* PROVIDED TEXT:
Leo John Genn (9 August 1905 – 26 January 1978) was a British stage and film actor and barrister.[1]

Early life and Family[edit]

Genn was born at 144 Kyverdale Road, Stamford Hill, Hackney, London, England. His father, Woolfe (William) Genn, was a jewellery salesman and the maiden name of his mother, Rachel, was Asserson.

Genn attended the City of London School and studied law at St Catharine's College, Cambridge, qualifying as a barrister in 1928. He ceased practising as a lawyer soon after the Second World War. On 14 May 1933, Genn married Marguerite van Praag, a casting director at Ealing Studios. They had no children.

Career[edit]

Theatre career[edit]

Genn's theatrical debut was in 1930 in A Marriage has been Disarranged at the Devonshire Park Theatre, Eastbourne and then at the Royalty Theatre in Dean Street, London. Actor/manager Leon M. Lion had engaged him simultaneously as an actor and attorney. In 1933 he appeared in Ballerina by Rodney Ackland. Between September 1934 and March 1936, Leo Genn was a member of the Old Vic Company where he appeared in many productions of Shakespeare. In 1937 he was Horatio in Tyrone Guthrie's production of Hamlet, with Laurence Olivier as Hamlet, in Elsinore, Denmark. In 1938, Genn appeared in the theatrical hit, The Flashing Stream by Charles Langbridge Morgan and went with the show to America and Broadway. His many other stage performances included Lillian Hellman's Another Part of the Forest, 12 Angry Men, The Devil's Advocate, Maugham's The Sacred Flame. In 1959 Genn gave a reading[clarification needed] in Chichester Cathedral.

* PROVIDED MATERIAL:
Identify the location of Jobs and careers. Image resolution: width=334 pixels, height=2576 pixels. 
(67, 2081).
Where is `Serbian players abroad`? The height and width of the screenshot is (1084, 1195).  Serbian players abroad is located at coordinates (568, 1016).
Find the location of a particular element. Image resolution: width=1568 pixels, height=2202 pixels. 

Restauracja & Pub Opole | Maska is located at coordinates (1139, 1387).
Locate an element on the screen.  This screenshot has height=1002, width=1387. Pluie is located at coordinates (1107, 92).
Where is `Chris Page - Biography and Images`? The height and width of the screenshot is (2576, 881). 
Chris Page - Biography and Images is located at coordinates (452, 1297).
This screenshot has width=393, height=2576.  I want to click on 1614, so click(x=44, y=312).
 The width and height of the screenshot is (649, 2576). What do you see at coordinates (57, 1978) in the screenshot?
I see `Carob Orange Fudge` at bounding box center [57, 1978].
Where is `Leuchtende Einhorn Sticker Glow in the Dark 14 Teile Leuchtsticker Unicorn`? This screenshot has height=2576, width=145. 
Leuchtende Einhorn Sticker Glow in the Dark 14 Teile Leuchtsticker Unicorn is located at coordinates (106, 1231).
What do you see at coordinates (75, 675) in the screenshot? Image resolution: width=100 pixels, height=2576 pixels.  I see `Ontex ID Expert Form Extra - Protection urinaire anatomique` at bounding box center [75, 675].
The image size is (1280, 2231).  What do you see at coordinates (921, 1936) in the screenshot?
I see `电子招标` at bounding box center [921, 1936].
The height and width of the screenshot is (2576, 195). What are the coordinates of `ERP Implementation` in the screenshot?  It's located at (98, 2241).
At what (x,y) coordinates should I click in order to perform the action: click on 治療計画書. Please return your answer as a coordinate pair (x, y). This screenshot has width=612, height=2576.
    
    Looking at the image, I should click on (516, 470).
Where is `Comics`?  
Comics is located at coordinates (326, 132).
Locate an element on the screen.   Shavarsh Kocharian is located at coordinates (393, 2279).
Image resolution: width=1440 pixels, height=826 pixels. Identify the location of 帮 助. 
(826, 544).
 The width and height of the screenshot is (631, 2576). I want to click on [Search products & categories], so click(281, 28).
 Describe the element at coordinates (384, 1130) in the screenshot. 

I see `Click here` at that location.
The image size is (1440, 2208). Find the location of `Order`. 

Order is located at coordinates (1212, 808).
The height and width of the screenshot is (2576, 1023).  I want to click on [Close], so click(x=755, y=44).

* PARTS OF THE EXERCISE:
1: In the Leo Genn biography, at which Cambridge college did Genn study law?
2: List every play that the Leo Genn biography names as one Genn appeared in.
3: Extend the Leo Genn biography, picking up after its final sentence.

* WRITTEN ANSWERS:
1: St Catharine's College

2:
A Marriage has been Disarranged
Ballerina
Hamlet
The Flashing Stream
Another Part of the Forest
12 Angry Men
The Devil's Advocate
The Sacred Flame

3:
Film career[edit]

Genn's first film role was as Shylock in Immortal Gentleman (1935), a biography of Shakespeare. Douglas Fairbanks, Jr. hired Genn as a technical advisor on the film Accused (1936). He was subsequently given a small part in the film on the strength of a "splendid voice and presence". Genn received another small role in Alexander Korda's The Drum (1938) and was the young man who danced with Eliza Doolittle at the duchess's ball in Pygmalion, a film made in the same year, although he was uncredited.

War Service[edit]

Genn was commissioned in the Royal Artillery on 6 July 1940[2] and was promoted Lieutenant Colonel in 1943. In 1944, the actor was given official leave to appear as the Constable of France in Laurence Olivier's Henry V. Genn was awarded the Croix de Guerre in 1945. He was part of the British unit that investigated war crimes at Belsen concentration camp and later was an assistant prosecutor at the trial for Belsen in Lüneburg, Germany.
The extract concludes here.